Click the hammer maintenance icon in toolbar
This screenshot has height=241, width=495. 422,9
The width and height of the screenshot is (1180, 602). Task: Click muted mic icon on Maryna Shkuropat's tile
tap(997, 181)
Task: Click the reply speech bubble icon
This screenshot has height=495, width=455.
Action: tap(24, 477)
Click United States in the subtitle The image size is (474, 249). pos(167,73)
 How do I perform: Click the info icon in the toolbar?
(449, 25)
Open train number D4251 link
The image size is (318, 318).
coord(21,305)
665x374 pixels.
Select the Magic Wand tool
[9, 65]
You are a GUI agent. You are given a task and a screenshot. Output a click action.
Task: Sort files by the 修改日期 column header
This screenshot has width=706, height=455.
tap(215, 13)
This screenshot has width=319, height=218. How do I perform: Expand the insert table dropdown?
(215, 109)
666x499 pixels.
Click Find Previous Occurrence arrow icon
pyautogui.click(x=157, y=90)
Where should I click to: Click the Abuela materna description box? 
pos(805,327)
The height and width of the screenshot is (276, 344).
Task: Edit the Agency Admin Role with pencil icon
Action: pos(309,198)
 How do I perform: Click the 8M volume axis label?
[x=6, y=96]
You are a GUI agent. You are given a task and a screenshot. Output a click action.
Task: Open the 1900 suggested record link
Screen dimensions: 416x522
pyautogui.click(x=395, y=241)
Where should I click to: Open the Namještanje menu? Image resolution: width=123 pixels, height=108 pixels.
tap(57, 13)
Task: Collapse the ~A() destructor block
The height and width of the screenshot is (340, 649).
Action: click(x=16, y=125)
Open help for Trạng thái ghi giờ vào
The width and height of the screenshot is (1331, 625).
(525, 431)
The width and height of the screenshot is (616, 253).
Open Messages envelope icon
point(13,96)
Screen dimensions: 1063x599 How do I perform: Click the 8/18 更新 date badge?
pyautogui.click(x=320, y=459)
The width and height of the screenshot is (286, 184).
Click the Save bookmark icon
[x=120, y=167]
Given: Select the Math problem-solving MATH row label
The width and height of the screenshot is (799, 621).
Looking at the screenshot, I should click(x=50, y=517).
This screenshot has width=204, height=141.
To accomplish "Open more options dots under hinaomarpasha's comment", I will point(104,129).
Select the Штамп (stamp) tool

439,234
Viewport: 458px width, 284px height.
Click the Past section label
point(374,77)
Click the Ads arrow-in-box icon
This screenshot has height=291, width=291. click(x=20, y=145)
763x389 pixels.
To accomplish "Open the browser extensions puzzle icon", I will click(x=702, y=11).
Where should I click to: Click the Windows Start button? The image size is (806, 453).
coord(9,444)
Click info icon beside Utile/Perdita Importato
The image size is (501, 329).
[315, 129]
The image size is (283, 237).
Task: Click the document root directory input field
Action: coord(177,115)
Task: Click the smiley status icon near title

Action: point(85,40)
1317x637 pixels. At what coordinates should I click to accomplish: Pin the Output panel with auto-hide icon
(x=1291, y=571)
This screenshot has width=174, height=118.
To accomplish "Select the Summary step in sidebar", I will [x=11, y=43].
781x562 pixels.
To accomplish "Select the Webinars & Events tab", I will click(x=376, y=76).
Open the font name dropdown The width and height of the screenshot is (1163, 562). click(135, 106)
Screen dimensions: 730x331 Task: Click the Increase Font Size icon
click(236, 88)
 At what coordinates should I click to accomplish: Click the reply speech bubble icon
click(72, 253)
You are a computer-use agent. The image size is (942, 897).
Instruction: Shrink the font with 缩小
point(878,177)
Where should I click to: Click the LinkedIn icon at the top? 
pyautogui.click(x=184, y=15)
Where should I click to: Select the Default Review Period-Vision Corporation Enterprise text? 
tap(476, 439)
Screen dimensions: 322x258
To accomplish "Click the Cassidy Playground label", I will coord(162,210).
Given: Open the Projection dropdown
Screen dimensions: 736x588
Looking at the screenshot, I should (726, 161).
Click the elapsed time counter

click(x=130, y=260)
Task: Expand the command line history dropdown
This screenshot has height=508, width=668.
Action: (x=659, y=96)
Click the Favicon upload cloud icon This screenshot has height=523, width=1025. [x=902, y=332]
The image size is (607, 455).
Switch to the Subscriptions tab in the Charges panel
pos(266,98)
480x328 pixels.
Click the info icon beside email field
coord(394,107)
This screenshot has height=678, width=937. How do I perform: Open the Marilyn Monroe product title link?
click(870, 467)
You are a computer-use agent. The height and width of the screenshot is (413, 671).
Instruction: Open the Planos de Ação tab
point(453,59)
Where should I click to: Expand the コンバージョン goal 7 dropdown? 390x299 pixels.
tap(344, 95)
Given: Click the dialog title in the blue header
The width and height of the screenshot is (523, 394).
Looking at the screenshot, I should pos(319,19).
..............................
Description of the task:
Once the records have been read, print them all again exactly.

Response to the task:
Click the hammer maintenance icon in toolbar
This screenshot has height=241, width=495. 422,9
The width and height of the screenshot is (1180, 602). Task: Click muted mic icon on Maryna Shkuropat's tile
tap(997, 181)
Task: Click the reply speech bubble icon
This screenshot has height=495, width=455.
Action: tap(24, 477)
Click United States in the subtitle The image size is (474, 249). pos(167,73)
 How do I perform: Click the info icon in the toolbar?
(449, 25)
Open train number D4251 link
The image size is (318, 318).
coord(21,305)
665x374 pixels.
Select the Magic Wand tool
[9, 65]
You are a GUI agent. You are given a task and a screenshot. Output a click action.
Task: Sort files by the 修改日期 column header
This screenshot has width=706, height=455.
tap(215, 13)
This screenshot has width=319, height=218. How do I perform: Expand the insert table dropdown?
(215, 109)
666x499 pixels.
Click Find Previous Occurrence arrow icon
pyautogui.click(x=157, y=90)
Where should I click to: Click the Abuela materna description box? 
pos(805,327)
The height and width of the screenshot is (276, 344).
Task: Edit the Agency Admin Role with pencil icon
Action: pos(309,198)
 How do I perform: Click the 8M volume axis label?
[x=6, y=96]
You are a GUI agent. You are given a task and a screenshot. Output a click action.
Task: Open the 1900 suggested record link
Screen dimensions: 416x522
pyautogui.click(x=395, y=241)
Where should I click to: Open the Namještanje menu? Image resolution: width=123 pixels, height=108 pixels.
tap(57, 13)
Task: Collapse the ~A() destructor block
The height and width of the screenshot is (340, 649).
Action: click(x=16, y=125)
Open help for Trạng thái ghi giờ vào
The width and height of the screenshot is (1331, 625).
(525, 431)
The width and height of the screenshot is (616, 253).
Open Messages envelope icon
point(13,96)
Screen dimensions: 1063x599 How do I perform: Click the 8/18 更新 date badge?
pyautogui.click(x=320, y=459)
The width and height of the screenshot is (286, 184).
Click the Save bookmark icon
[x=120, y=167]
Given: Select the Math problem-solving MATH row label
The width and height of the screenshot is (799, 621).
Looking at the screenshot, I should click(x=50, y=517).
This screenshot has width=204, height=141.
To accomplish "Open more options dots under hinaomarpasha's comment", I will point(104,129).
Select the Штамп (stamp) tool

439,234
Viewport: 458px width, 284px height.
Click the Past section label
point(374,77)
Click the Ads arrow-in-box icon
This screenshot has height=291, width=291. click(x=20, y=145)
763x389 pixels.
To accomplish "Open the browser extensions puzzle icon", I will click(x=702, y=11).
Where should I click to: Click the Windows Start button? The image size is (806, 453).
coord(9,444)
Click info icon beside Utile/Perdita Importato
The image size is (501, 329).
[315, 129]
The image size is (283, 237).
Task: Click the document root directory input field
Action: coord(177,115)
Task: Click the smiley status icon near title

Action: point(85,40)
1317x637 pixels. At what coordinates should I click to accomplish: Pin the Output panel with auto-hide icon
(x=1291, y=571)
This screenshot has width=174, height=118.
To accomplish "Select the Summary step in sidebar", I will [x=11, y=43].
781x562 pixels.
To accomplish "Select the Webinars & Events tab", I will click(x=376, y=76).
Open the font name dropdown The width and height of the screenshot is (1163, 562). click(135, 106)
Screen dimensions: 730x331 Task: Click the Increase Font Size icon
click(236, 88)
 At what coordinates should I click to accomplish: Click the reply speech bubble icon
click(72, 253)
You are a computer-use agent. The image size is (942, 897).
Instruction: Shrink the font with 缩小
point(878,177)
Where should I click to: Click the LinkedIn icon at the top? 
pyautogui.click(x=184, y=15)
Where should I click to: Select the Default Review Period-Vision Corporation Enterprise text? 
tap(476, 439)
Screen dimensions: 322x258
To accomplish "Click the Cassidy Playground label", I will coord(162,210).
Given: Open the Projection dropdown
Screen dimensions: 736x588
Looking at the screenshot, I should (726, 161).
Click the elapsed time counter

click(x=130, y=260)
Task: Expand the command line history dropdown
This screenshot has height=508, width=668.
Action: (x=659, y=96)
Click the Favicon upload cloud icon This screenshot has height=523, width=1025. [x=902, y=332]
The image size is (607, 455).
Switch to the Subscriptions tab in the Charges panel
pos(266,98)
480x328 pixels.
Click the info icon beside email field
coord(394,107)
This screenshot has height=678, width=937. How do I perform: Open the Marilyn Monroe product title link?
click(870, 467)
You are a computer-use agent. The height and width of the screenshot is (413, 671).
Instruction: Open the Planos de Ação tab
point(453,59)
Where should I click to: Expand the コンバージョン goal 7 dropdown? 390x299 pixels.
tap(344, 95)
Given: Click the dialog title in the blue header
The width and height of the screenshot is (523, 394).
Looking at the screenshot, I should pos(319,19).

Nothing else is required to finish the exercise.